>>
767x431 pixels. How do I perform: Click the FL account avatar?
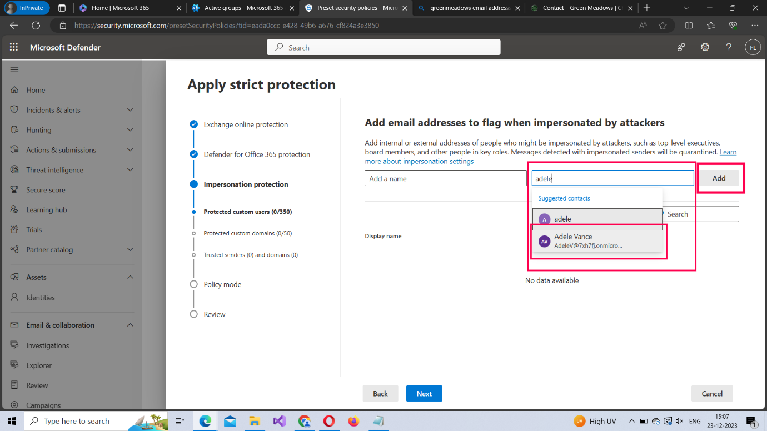coord(753,47)
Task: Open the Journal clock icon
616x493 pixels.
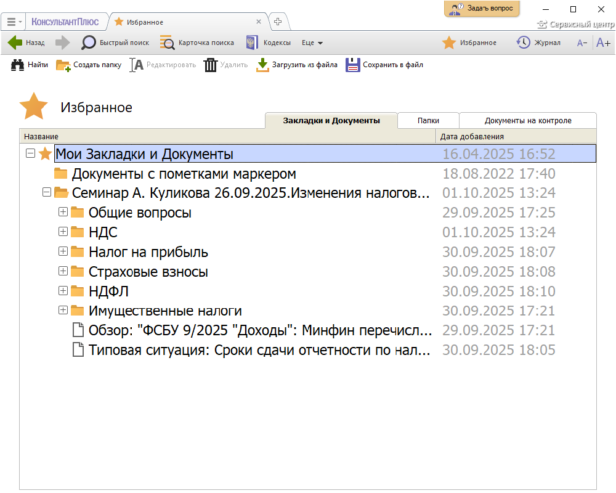Action: [523, 43]
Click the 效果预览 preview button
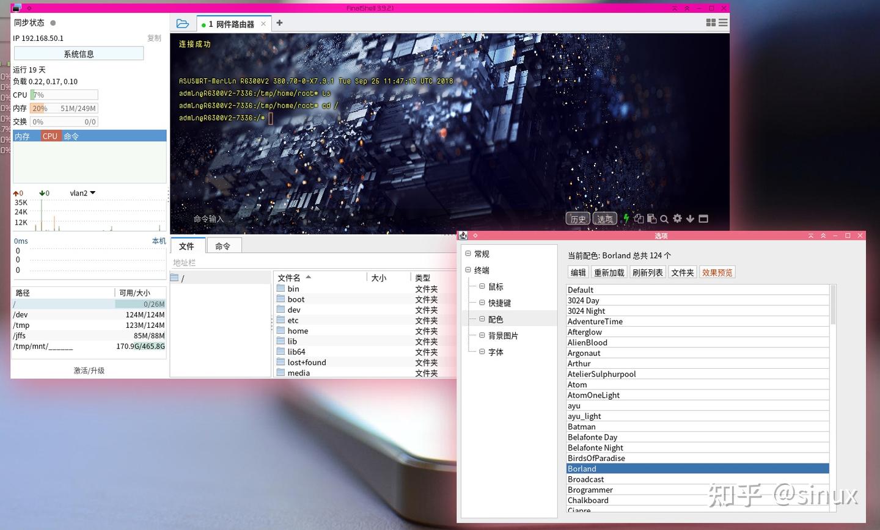 (x=717, y=272)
<<
▶ _EXERCISE DIRECTIONS_
The required output is the listing above reproduced exactly, pictures removed.

▶ _TASK SOLUTION_
767x431 pixels. How do I perform: Click the FL account avatar?
coord(753,47)
Task: Open the Journal clock icon
616x493 pixels.
Action: [523, 43]
Click the 效果预览 preview button
 (x=717, y=272)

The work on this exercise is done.